Stella Nyanzi came to UCT with a five-year backlog of writing she wants to catch up on.
Between work, trying to complete a host of books and songs, slogging away on a doctoral thesis, being a mother to a young baby and the duties that come with a large extended family, the Ugandan anthropologist and writer finds few opportunities for putting pen to paper. "The problem is that there's just no time for writing," she laments.
That's a gripe common to the six scholars and writers recently welcomed by the African Gender Institute (AGI) as the latest and last intake of its five-year old Associate Programme. Established in 2000 and funded by, among others, the Rockefeller Foundation in New York, the programme set out to give women intellectuals in Africa the chance to break free from their routines, and instead spend a few months at UCT to work on research or writing projects of their choice.

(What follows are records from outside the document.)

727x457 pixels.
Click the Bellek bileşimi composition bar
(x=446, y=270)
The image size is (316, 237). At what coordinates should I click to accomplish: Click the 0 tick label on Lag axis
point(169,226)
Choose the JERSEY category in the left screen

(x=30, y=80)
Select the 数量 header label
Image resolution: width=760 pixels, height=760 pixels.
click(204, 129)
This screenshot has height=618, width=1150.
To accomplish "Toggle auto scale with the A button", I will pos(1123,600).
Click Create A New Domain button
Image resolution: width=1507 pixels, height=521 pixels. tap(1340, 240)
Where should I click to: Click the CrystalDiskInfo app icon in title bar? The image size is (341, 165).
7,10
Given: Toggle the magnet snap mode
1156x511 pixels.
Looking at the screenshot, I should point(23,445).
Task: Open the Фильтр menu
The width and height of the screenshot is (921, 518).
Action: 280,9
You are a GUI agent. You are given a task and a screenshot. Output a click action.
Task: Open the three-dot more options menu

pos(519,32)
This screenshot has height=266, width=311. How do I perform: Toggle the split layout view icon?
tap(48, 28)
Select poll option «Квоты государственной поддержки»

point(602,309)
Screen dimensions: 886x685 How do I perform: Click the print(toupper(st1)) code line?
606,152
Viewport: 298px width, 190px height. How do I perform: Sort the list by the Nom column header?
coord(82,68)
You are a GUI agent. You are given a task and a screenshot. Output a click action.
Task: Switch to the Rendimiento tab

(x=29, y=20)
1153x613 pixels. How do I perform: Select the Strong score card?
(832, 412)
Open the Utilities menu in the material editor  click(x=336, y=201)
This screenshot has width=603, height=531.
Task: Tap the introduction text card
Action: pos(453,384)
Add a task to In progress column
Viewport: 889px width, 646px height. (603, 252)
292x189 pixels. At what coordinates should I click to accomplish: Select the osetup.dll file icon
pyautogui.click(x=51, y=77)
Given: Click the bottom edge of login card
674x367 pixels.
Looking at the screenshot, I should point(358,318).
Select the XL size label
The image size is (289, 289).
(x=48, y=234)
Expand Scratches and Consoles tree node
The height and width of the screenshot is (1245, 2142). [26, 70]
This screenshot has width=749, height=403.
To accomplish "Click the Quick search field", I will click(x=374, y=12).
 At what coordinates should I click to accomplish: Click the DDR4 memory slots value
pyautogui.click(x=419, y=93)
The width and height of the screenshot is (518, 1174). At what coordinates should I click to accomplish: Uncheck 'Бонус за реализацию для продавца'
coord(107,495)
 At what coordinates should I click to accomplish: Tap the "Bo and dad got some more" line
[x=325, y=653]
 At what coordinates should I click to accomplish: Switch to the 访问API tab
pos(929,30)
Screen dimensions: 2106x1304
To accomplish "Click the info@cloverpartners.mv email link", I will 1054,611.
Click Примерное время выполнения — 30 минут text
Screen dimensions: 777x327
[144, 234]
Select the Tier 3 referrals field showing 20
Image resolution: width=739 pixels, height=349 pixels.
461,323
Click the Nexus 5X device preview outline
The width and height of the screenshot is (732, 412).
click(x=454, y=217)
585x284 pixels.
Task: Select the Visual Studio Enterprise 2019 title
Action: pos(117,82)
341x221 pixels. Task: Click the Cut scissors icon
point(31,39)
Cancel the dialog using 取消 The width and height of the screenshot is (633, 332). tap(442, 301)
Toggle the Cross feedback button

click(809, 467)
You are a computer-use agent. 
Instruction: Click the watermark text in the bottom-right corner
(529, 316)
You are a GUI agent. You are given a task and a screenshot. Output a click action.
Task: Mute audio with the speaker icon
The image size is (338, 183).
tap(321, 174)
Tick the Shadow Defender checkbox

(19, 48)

Which is why the group couldn't sing the praises of the AGI enough for the time and headspace to read, research and write without distraction over the next few months. "I am just so grateful and privileged to be here," said Dr Eunice Nyamasyo, director of the Centre for Gender Studies at the Kenyatta University in Kenya. These words were echoed, almost verbatim, by each of the others as they start their stints at UCT.
The associates' projects are varied, but all centre on gender concerns. Anne Kiome-Gatobu, also of Kenya, will look at socio-cultural and religious issues related to domestic violence against women in her country. Mweru Mwingi, the third Kenyan in the group but based in South Africa, will examine the extent that girls take up science and technology education in Kenya. Anthropologist Nyanzi's work will be on ritual sex and policy among the Buganda people in Uganda. Chiedza Musengezi, founder member and director of NGO Zimbabwe Women Writers, will focus on women prisoners, comparing the experiences of women in Zimbabwe with those in South African prisons. Nyamasyo of Kenyatta plans to document the construction and production of gender studies at Kenyan public universities. And Dr Angela Chinyere Nwagbara of Nigeria, who did her doctoral thesis on author Wole Soyinka and the way he portrays women in his novels, will include Soyinka's other prose, as well as his poetry and non-fiction, in a new analysis.
Naturally, the AGI is sad to see the successful but resource-intensive associate programme come to a halt, says Professor Amina Mama, chair of gender studies at UCT. But, she adds, the project has spawned a series of just-as-successful initiatives at the AGI, such as the journal Feminism Africa and regular interactions with scholars, which will go on unabated. "It's about what you choose to do at any given time, given the constraints," she told the new associates.